[Stored data entries]

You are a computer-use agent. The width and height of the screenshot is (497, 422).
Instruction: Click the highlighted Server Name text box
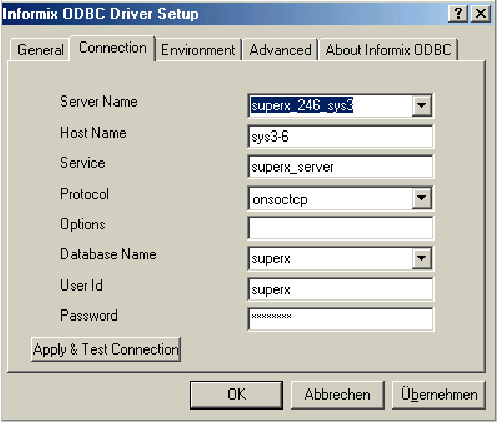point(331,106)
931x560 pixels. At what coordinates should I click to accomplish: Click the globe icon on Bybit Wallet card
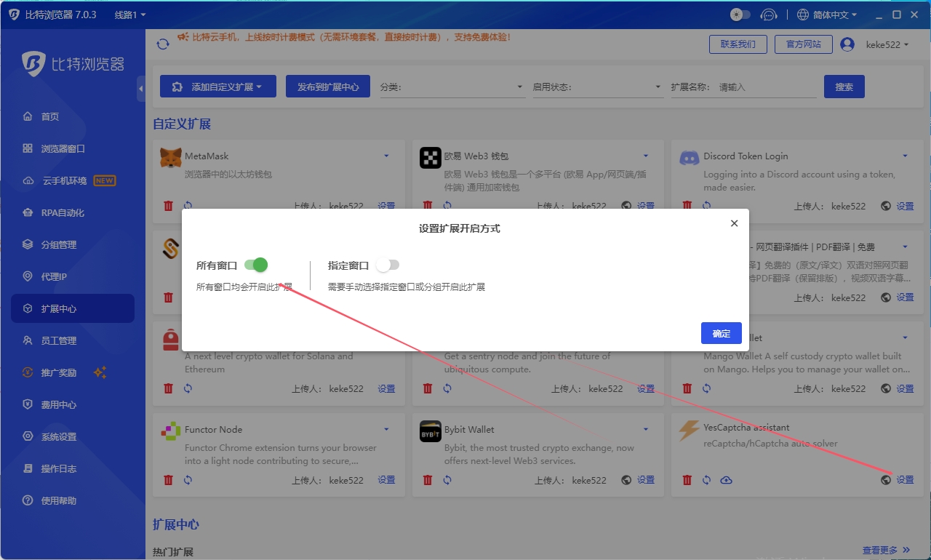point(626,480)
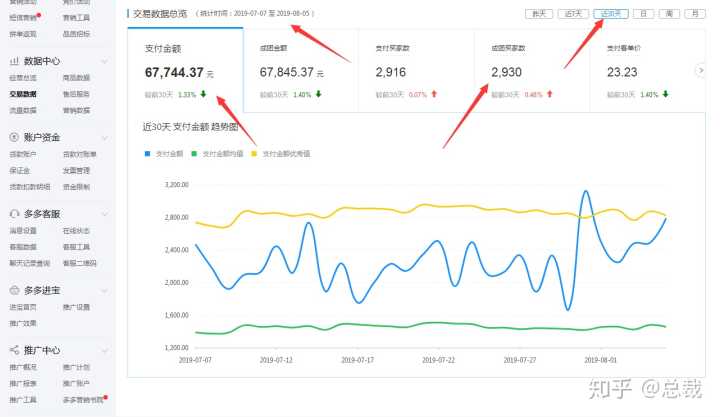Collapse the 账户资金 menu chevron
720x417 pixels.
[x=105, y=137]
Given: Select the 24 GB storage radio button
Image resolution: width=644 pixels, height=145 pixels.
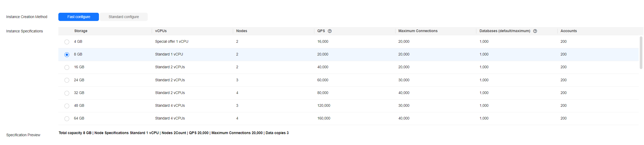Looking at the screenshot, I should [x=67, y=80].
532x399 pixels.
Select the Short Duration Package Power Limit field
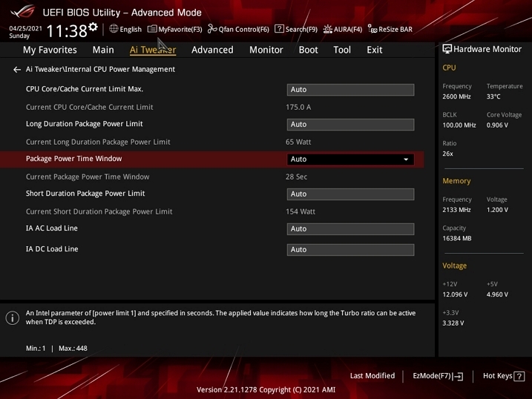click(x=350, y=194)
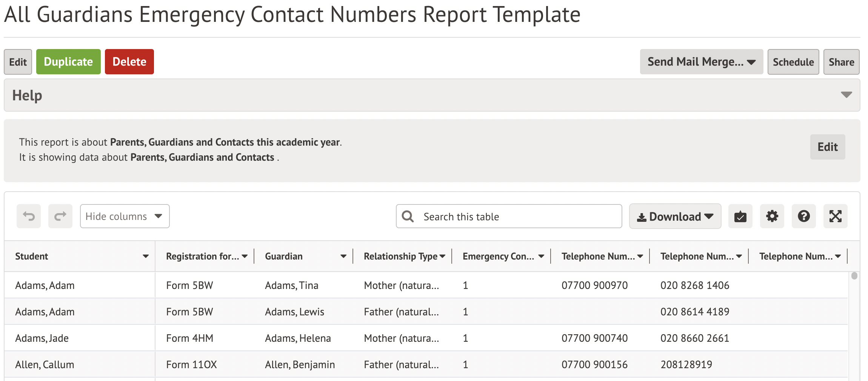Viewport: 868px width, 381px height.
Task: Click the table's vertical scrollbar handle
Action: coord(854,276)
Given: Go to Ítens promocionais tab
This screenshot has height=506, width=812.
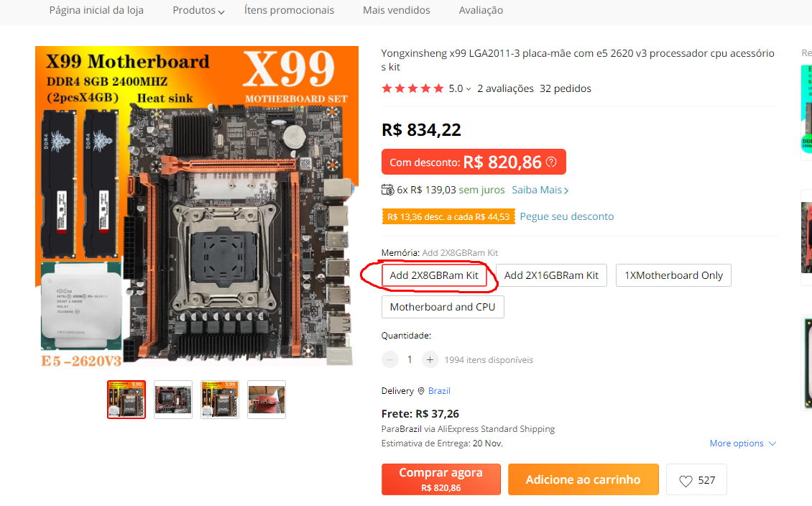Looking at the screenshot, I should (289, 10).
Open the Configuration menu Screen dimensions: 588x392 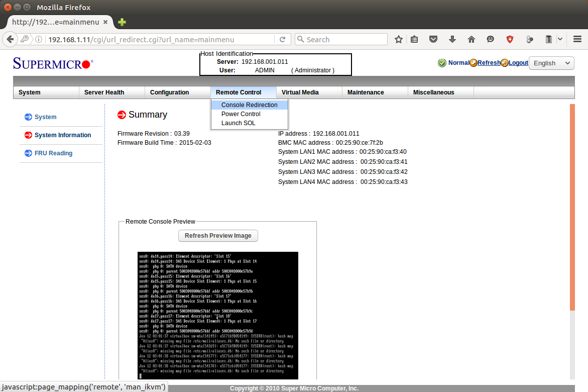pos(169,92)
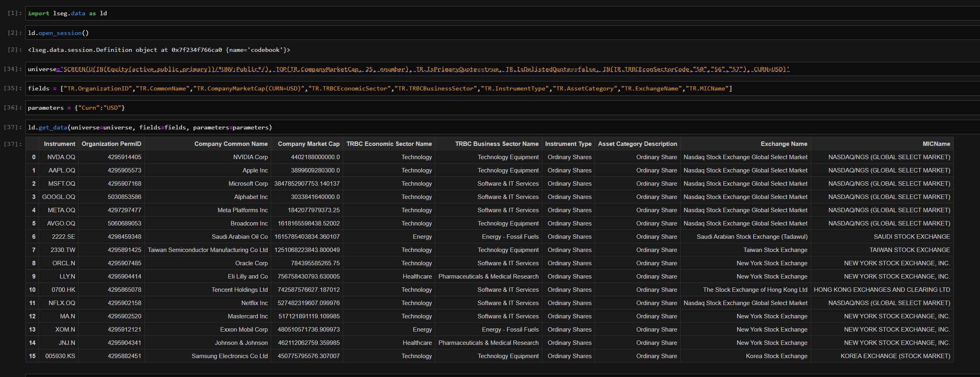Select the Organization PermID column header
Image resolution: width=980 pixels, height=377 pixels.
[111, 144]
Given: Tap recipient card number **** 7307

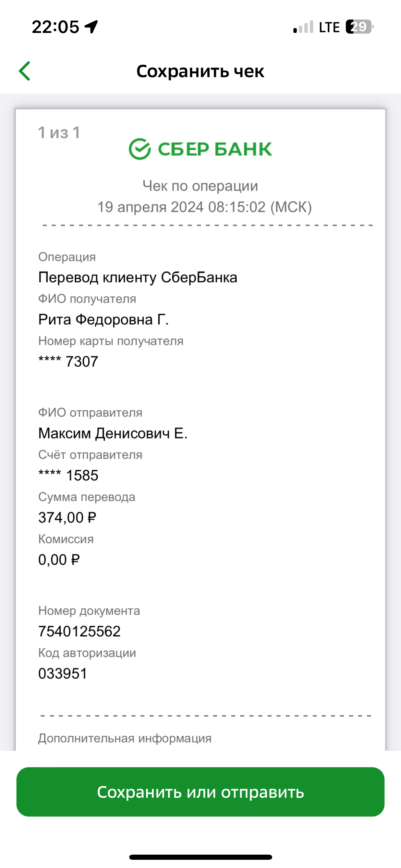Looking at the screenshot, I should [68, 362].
---
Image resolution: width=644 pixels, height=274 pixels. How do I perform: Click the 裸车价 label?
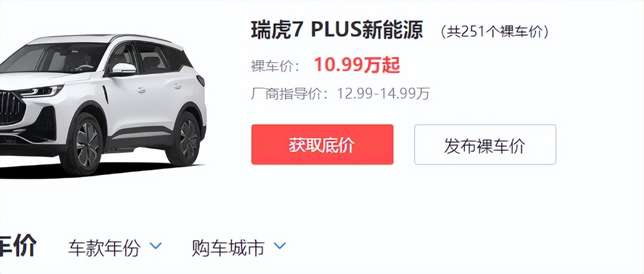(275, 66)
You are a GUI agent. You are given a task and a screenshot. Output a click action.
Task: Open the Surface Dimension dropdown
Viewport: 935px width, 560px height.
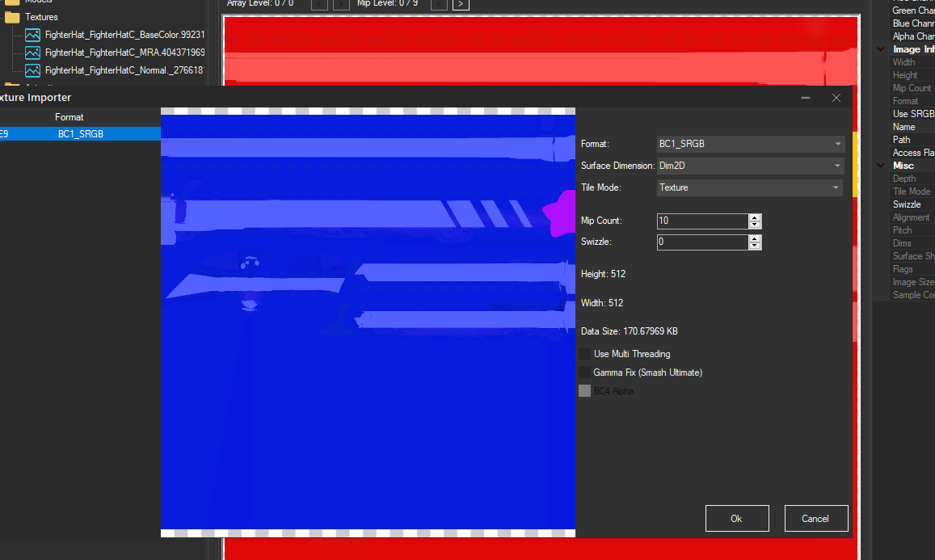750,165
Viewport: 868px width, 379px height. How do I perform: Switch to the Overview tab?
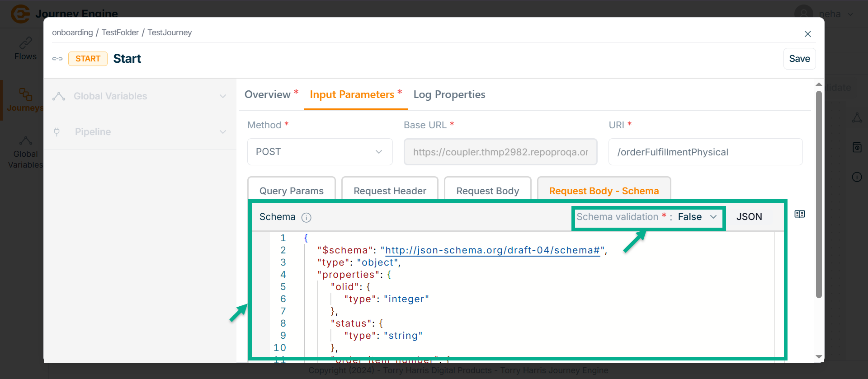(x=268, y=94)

Activity:
From the records above, show each line that contains the word "agent".

Written reply:
You are a computer-use agent. The width and height of the screenshot is (497, 422).
You are a GUI agent. You are given a task and a screenshot. Output a click action.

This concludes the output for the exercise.